YOUR GOAL
Nothing but the lines from the one containing "Task: Click the green dot beside Welcome step" through the end of the data below should appear in the answer, each exact and free of pictures.

Dataset entries
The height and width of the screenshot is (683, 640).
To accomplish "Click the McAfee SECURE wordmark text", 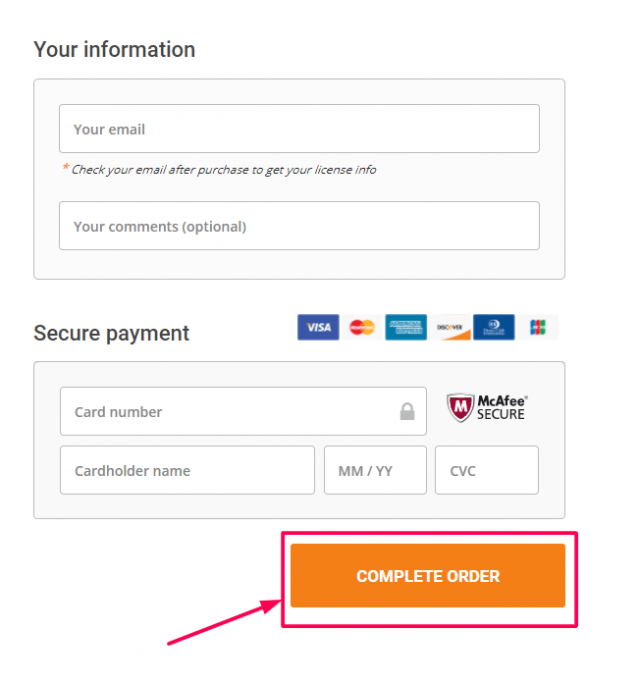I will [x=502, y=408].
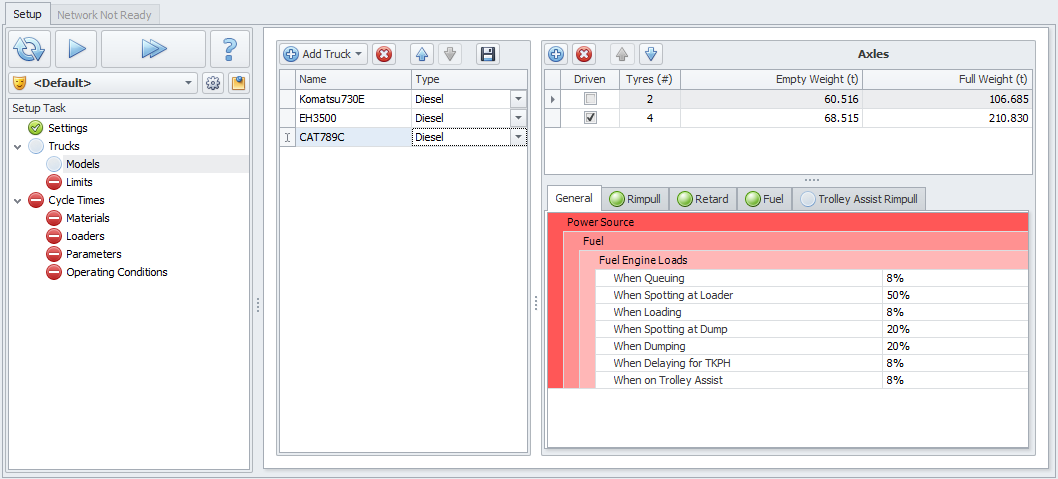Select the Operating Conditions setup task

[116, 272]
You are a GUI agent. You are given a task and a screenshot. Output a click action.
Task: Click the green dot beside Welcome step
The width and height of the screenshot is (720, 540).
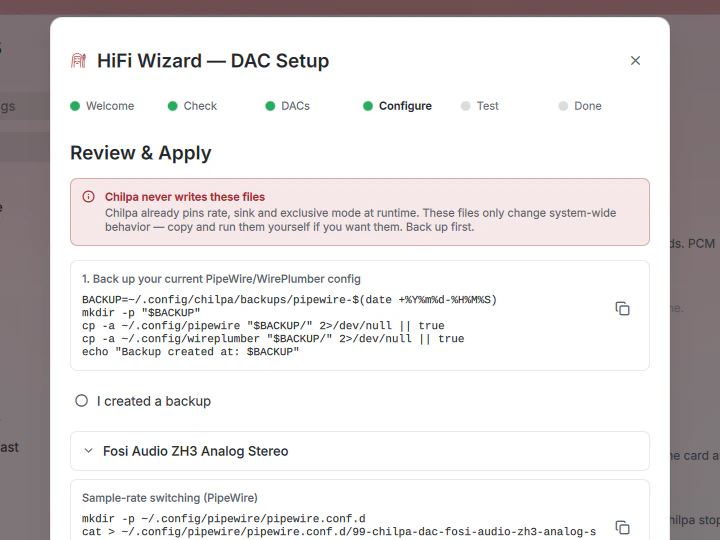click(x=75, y=106)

EXPECTED OUTPUT
Task: Click the green dot beside Welcome step
The width and height of the screenshot is (720, 540).
click(x=75, y=106)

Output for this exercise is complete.